Best Practices for CommCell Console User Configuration

The best practice for configuring ownership and permissions for the CommCell Console is as follows:

  1. Define roles for CommCell users or groups and assign permissions for each role.
  2. Define user groups for CommCell users and add users to the group. For each group of users, add associations for roles, virtualization clients, and proxies (or a client computer group that includes the clients and proxies). As needed, you can define additional groups for specific scopes (for example, Microsoft Exchange administrators).
  3. Define client computer groups for different classes of proxies (for example, proxy groups managing backups for Microsoft Exchange VMs or for SQL Server VMs). Add proxy clients and associated user groups to each proxy group.

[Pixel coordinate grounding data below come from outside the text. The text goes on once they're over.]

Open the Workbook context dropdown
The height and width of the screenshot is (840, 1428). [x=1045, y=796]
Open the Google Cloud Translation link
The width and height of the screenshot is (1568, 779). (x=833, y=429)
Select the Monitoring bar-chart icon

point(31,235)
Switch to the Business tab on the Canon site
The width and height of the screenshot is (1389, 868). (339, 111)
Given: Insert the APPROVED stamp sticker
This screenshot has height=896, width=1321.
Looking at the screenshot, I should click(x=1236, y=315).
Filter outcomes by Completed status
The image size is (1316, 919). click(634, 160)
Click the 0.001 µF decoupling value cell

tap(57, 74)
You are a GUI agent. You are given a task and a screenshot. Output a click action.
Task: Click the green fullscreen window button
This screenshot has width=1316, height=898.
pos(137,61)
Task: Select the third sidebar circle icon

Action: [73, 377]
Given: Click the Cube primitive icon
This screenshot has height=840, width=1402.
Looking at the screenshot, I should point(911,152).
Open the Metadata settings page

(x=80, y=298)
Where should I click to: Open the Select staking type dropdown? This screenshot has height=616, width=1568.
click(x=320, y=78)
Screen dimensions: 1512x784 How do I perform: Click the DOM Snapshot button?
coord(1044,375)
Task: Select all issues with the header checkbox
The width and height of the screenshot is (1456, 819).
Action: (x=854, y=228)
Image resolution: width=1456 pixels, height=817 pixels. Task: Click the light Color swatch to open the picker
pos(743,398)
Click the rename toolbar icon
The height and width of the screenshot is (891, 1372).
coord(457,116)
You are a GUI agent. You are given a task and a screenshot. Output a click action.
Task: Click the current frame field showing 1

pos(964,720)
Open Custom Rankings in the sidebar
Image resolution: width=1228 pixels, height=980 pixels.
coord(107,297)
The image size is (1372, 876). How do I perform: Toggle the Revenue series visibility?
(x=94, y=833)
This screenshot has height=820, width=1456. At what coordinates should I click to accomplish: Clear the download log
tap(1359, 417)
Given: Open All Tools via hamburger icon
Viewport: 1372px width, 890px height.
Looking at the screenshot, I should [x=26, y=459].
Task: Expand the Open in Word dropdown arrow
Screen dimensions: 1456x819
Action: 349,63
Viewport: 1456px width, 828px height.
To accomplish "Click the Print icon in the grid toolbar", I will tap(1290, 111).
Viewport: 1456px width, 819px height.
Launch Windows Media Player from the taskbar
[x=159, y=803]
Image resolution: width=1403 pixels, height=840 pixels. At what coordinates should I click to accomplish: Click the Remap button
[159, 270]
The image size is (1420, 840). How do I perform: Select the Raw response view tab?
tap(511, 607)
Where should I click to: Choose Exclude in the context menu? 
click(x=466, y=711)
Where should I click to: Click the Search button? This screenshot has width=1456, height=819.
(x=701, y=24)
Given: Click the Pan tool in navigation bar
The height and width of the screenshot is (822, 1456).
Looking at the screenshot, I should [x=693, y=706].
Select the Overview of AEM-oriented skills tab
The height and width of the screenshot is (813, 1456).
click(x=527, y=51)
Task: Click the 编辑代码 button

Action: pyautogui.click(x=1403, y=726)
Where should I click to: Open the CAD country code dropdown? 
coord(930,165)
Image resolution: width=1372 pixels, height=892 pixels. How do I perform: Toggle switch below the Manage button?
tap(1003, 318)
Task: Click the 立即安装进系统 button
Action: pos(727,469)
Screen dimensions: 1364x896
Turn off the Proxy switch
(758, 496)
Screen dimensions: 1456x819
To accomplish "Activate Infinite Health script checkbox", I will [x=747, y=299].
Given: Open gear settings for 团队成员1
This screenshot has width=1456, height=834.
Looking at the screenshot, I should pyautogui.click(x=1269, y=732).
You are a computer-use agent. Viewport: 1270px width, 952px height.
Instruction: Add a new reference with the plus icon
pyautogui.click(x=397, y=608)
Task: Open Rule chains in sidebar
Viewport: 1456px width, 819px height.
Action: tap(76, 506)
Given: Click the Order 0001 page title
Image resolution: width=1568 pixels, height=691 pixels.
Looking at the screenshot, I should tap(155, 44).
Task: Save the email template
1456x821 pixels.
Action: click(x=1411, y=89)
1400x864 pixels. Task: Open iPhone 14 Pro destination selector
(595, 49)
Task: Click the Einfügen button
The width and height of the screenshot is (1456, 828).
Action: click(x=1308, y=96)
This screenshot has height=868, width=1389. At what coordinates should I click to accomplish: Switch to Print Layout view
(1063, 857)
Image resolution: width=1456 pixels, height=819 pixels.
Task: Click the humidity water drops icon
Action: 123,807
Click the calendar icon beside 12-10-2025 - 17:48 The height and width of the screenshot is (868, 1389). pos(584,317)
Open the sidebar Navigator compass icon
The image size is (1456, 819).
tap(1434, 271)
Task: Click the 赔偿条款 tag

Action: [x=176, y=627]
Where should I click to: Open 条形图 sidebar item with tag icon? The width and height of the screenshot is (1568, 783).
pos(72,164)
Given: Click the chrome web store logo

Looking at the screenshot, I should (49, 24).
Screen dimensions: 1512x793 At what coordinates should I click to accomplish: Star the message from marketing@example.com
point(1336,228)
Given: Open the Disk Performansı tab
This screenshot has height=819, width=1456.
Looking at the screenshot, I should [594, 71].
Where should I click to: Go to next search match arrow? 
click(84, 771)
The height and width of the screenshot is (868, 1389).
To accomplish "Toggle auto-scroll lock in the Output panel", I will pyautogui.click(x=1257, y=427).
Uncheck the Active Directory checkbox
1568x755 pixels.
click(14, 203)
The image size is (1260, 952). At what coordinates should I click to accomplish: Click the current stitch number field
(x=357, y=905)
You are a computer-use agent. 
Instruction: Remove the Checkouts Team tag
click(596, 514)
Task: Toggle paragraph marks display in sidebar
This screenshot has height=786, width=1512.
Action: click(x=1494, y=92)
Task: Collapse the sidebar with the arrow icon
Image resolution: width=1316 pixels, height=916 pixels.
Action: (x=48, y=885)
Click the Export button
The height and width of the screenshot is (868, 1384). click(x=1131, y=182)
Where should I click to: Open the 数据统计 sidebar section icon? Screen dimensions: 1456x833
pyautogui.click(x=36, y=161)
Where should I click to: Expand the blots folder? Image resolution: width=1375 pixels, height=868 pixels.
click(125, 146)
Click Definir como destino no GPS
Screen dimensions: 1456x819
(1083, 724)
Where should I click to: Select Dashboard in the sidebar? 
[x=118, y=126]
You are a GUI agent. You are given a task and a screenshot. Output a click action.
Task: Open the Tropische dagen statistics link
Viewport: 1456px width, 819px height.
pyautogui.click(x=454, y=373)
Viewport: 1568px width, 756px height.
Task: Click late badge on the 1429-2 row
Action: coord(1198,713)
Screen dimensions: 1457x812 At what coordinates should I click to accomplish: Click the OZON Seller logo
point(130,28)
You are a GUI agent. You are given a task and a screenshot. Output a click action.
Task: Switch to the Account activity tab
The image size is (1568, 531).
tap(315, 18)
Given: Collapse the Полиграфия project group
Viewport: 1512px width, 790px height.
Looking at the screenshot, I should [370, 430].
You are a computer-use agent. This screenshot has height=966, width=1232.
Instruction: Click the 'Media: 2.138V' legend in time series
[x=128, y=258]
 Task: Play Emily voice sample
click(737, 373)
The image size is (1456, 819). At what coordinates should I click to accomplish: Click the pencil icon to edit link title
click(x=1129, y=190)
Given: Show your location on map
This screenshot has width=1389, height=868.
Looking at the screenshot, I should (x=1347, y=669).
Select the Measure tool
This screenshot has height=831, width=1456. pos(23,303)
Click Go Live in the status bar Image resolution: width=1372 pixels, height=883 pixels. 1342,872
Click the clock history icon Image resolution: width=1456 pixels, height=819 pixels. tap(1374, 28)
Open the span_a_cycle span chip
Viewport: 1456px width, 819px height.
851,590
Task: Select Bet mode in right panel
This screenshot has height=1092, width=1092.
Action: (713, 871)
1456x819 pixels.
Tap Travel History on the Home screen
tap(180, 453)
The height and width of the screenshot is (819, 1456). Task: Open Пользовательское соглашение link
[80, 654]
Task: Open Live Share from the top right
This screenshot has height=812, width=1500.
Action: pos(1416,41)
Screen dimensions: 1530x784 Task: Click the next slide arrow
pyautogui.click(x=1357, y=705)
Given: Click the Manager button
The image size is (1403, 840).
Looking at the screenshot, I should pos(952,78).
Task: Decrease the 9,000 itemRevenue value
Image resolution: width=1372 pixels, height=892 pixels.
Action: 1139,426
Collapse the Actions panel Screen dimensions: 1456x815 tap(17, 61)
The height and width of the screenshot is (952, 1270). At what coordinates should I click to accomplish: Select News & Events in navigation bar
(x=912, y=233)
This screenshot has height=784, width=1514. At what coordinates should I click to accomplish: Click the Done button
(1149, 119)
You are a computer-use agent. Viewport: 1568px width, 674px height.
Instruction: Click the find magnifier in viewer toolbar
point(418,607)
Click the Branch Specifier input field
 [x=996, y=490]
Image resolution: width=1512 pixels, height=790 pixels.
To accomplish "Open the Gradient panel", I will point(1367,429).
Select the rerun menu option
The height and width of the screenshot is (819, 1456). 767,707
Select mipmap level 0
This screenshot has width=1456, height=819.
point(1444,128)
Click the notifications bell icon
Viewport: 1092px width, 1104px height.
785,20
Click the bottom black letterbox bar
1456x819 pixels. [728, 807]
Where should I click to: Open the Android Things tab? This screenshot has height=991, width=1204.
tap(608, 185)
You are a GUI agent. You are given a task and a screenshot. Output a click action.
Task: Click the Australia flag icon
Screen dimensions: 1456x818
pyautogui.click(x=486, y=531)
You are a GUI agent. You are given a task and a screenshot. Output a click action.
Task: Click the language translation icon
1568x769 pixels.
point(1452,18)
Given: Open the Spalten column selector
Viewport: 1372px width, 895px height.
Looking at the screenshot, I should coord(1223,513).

The proxy groups inherit permissions from the user group.  Virtual machines can be added to client computer groups automatically.
  4. On virtualization clients, assign administrative users or user groups as owners, and add associated user groups. Users inherit permissions from their associated user groups. 
  5. For each virtualization client, go to Client Computers > client > Virtual Server > instance. On the Virtual Server Instance Properties dialog, add the appropriate proxy group. The proxies in the proxy group inherit permissions defined for the user group associated with the proxy group.
  6. On virtual machines, assign administrators or user groups who need to be able to perform file-level restores as owners of the virtual machines. Administrators inherit permissions from their user groups.